There’s no real cohesion to BIG BAD… like there was on Landlord, Giggs doesn’t stamp his authority down and never really paints much of a vision other than to document how big time he is now that he’s become a household name. Because this is a Giggs album and he is wonderfully gifted as an MC, there are obvious standout tracks on this thing; the opener GREAT COLLECTIVES for instance has a great beat and a dark, destructive flow on it. 187 has fantastic trap drums and samples, including an utterly hilarious “lets’a go” segment from a Super Mario game; while MIC CHECK has probably my favourite sound to it thanks to that electronic boomblaster of a beat. But with every good track there’s about three naff ones, with SET IT OFF, WHO and TALK ABOUT IT serving as obvious throwaways.
The features, for the most part, do their thing on this, however.
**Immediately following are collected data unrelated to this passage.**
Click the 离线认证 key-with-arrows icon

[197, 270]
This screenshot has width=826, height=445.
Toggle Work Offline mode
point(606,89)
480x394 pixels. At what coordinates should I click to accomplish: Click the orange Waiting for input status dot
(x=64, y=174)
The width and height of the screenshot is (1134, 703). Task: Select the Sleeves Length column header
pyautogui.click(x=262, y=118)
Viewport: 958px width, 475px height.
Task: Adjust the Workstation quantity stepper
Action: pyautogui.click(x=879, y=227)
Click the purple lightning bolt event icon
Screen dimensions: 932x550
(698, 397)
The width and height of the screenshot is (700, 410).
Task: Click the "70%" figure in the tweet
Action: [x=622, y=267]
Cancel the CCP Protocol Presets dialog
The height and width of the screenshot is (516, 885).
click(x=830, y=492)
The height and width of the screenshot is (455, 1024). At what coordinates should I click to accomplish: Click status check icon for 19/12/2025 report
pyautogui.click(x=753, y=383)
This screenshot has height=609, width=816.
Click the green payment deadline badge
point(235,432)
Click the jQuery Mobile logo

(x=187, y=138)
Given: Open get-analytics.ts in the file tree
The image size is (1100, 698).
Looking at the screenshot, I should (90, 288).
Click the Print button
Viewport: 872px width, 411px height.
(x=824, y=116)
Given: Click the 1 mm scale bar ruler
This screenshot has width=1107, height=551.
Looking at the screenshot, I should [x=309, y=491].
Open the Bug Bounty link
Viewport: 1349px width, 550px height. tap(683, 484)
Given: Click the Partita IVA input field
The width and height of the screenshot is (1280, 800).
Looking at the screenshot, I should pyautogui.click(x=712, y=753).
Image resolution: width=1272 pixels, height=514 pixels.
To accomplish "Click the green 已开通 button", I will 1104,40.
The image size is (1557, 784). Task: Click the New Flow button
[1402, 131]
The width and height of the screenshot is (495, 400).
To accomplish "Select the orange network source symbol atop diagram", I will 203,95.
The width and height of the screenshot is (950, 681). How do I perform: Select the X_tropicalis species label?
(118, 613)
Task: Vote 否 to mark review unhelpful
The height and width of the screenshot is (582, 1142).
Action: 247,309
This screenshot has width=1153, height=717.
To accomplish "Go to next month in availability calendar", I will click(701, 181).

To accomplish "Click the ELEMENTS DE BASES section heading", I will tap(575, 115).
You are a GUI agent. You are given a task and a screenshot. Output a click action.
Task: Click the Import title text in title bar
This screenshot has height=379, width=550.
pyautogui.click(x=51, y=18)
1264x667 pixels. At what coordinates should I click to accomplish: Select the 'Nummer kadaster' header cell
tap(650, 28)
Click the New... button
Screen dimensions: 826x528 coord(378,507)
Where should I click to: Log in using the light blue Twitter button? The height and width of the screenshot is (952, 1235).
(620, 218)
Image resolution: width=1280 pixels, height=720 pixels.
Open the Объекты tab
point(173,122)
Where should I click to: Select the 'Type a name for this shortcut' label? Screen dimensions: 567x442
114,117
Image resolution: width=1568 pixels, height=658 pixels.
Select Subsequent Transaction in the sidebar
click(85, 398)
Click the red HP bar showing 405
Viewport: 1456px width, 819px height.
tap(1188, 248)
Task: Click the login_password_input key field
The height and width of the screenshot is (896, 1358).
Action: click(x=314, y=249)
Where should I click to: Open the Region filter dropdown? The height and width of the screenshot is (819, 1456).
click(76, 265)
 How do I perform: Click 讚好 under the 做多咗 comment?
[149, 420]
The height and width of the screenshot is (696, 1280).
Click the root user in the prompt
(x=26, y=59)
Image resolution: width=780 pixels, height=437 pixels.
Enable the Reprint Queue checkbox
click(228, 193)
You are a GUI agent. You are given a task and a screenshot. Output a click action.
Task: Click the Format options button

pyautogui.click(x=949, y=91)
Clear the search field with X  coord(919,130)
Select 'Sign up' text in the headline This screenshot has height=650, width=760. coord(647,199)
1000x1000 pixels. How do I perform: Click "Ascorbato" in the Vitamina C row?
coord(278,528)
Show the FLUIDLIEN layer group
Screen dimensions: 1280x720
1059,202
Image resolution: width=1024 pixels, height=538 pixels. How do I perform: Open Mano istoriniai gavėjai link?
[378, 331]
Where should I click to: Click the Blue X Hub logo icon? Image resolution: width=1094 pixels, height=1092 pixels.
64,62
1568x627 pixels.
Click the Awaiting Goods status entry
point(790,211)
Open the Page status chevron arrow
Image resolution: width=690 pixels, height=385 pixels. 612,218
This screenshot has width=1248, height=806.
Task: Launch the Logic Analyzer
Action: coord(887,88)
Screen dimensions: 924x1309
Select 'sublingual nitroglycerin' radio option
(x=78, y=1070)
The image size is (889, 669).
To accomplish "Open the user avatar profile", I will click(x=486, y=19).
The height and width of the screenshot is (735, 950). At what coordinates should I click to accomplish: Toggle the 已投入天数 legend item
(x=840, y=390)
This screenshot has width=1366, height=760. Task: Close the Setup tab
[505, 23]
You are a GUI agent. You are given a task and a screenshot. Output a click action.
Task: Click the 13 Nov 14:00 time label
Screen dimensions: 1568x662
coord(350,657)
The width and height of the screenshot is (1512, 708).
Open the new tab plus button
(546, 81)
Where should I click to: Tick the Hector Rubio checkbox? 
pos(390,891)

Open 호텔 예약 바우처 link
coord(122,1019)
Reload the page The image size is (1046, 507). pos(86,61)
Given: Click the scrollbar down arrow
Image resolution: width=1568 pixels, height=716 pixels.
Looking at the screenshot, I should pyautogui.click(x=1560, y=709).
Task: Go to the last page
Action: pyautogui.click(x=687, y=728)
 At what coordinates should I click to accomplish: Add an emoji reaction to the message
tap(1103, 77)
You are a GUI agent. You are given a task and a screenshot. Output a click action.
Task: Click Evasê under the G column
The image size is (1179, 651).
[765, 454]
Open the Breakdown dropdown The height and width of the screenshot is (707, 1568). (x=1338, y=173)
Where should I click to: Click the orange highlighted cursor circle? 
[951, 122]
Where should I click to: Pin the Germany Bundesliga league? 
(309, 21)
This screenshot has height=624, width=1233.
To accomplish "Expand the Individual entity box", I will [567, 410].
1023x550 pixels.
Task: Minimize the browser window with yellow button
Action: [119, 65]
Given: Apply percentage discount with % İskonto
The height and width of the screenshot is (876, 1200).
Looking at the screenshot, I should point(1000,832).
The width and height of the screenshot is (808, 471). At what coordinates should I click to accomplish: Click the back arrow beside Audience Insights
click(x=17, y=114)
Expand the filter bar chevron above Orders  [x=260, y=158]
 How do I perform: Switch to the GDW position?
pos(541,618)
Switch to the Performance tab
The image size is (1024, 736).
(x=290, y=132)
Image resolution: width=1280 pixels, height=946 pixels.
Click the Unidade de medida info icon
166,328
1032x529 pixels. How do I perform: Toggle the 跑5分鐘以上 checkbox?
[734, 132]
Jadakiss sounds necessarily evil, GASHI sounds great on GREAT COLLECTIVES and Wretch 32 polishes off his grime crown on GWOP EXPENSES. The main problem with this is that Giggs gets consistently bodied by these people, hell even Lil Yachty and French Montana steal the limelight on their relevant features; which should tell you all you need to know about Giggs’ performances on those songs. The standout moment of DON’T GO HUNGRY comes courtesy of Labrinth’s hook while Theophilus London keeps it real on TALK ABOUT IT, sadly the same absolutely cannot be said of Giggs there who serves us possibly one of his cringiest performances ever.
The bars can vary from funny to bordering on skin crawlingly bad here, whether that be the wonderfully poetic line “eat up baby keep scoffing” off DON’T GO HUNGRY or the equally awful “sexual gorilla” remark on the very same verse of the very same song. Now I have never once claimed Giggs to be a wordsmith, but I know he has more in his locker than this, it just becomes impossible to listen to when he starts spitting bars as mind-numbing as that.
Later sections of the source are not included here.